Quantifiers in Regular Expressions
Overview
Teaching: 5 min
Exercises: 10 minQuestions
How do I select text using regex?
Objectives
Learn the use of quantifiers to match text with regex
Quantifiers
Let’s work through a more involved example that introduces a number of operators that fall under the category of “quantifiers”. Quantifiers specify how many instances of a character, group, or character set must be present (we’ll talk about what a character set is later).

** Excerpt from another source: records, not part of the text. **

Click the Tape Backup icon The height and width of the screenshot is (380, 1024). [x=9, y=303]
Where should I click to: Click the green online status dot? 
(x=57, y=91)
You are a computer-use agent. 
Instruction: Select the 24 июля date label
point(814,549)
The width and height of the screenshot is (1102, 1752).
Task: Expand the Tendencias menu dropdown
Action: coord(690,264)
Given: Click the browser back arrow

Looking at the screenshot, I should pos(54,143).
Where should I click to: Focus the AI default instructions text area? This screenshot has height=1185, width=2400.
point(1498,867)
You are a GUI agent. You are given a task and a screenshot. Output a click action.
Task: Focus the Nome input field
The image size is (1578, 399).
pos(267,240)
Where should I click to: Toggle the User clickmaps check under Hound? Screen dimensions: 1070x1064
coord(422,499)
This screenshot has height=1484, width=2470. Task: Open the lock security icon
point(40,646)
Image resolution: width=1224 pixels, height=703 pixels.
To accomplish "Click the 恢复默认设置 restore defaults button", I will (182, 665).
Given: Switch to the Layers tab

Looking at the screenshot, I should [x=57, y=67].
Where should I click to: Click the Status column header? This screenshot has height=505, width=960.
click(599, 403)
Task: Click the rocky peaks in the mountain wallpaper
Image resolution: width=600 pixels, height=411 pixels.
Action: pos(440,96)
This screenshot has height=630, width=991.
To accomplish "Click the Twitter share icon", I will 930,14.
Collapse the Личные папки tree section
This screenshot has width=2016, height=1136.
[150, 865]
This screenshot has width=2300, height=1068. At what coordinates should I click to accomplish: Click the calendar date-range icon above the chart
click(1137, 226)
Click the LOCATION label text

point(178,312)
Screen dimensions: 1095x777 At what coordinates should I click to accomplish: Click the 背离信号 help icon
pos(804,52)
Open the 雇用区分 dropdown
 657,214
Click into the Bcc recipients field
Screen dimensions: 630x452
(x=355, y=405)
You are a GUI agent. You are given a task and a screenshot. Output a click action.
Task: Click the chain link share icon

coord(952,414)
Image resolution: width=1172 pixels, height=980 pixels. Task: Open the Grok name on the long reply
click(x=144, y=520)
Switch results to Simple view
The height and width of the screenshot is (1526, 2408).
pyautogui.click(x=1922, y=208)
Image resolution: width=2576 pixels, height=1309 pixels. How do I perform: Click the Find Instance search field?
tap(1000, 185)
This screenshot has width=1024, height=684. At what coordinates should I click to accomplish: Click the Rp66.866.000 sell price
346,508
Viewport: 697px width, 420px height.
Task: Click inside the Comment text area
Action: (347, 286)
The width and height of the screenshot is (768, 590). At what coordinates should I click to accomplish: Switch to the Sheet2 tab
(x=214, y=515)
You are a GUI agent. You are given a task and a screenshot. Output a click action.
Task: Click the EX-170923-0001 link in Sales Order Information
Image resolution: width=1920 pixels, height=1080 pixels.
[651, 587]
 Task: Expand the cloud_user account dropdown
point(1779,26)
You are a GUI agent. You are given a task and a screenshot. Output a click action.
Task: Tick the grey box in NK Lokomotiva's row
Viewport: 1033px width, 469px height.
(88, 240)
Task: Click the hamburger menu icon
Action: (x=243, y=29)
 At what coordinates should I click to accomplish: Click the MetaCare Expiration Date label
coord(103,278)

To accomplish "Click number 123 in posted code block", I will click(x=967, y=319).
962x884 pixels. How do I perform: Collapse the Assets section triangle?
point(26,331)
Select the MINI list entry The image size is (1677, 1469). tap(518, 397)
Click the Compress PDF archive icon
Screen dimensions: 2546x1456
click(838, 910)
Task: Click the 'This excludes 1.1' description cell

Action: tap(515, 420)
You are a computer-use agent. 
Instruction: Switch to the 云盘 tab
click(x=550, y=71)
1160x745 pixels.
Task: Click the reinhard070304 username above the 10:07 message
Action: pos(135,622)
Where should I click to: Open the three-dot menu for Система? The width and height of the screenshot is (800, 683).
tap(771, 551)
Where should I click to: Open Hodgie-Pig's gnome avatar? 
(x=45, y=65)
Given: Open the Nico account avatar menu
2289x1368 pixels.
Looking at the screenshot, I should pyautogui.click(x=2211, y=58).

It was straightforward to match all the standardized dates, but what about matching all the dates that are in the unstandardized text format? Let’s break this task into steps:
- First of all, try to match a
/
using Regex101. It won’t let you do it, because the regex syntax requires this character to mark the beginning and the end of the expression. You need to escape the slash character. Try\/
. - Now we want to match all the text between two slashes. We don’t know exactly how many characters there are, because the month and days have variable number of characters in them. We can use the
*
character to match zero or more more characters:\/(.*)\/
The parentheses pull the actual date text out into a group. - But, there’s still a problem with this. Notice that there was a match on the final row where there is no data, only the slashes with no date between. Instead let’s use the
+
character, which matches one or more characters:\/(.+)\/
- Now we’re getting somewhere. But let’s try to break out the parts of the date, like we did for the nice standardized dates.
\/(.+) (.+), (.+)\/
- Nearly there, but one date didn’t match! It doesn’t fit the pattern of the rest of the dates; there is no comma after the day. We can fix this by putting a
?
after the comma, making it optional:\/(.+) (.+),? (.+)\/
- If you have keen eyes, you may have noticed there are a few typos in this dataset. For example, one line has the year ‘201’. Let’s force the year part of the pattern to have four digits. One way to do this would be:
\/(.+) (.+),? (....)\/
. Another option is to use curly braces, which let you specify the number of times the match must occur:\/(.+) (.+),? (.{4})\/
- While we’re at it, lets enforce some rules for the days as well. There should only be one or two digits in a day. Curly braces can be used to specify a range in the number of matches:
\/(.+) (.{1,2}),? (.{4})\/
- What about that line that is missing the day though? Why does that match? Let’s pick up this example again in the section on Character Sets, below.
Greedy vs lazy quantifiers
-
Quantifiers are greedy by default - they will match as much text as they possibly can. A good example is trying to match text within html or xml tags. For example copy the following text into Regex101:
Extract everything "within quotes" from "this sentence".
- Using
".+"
matches the entire text from the first quotation mark to the second. Use the question mark to make the expression lazy instead:".+?"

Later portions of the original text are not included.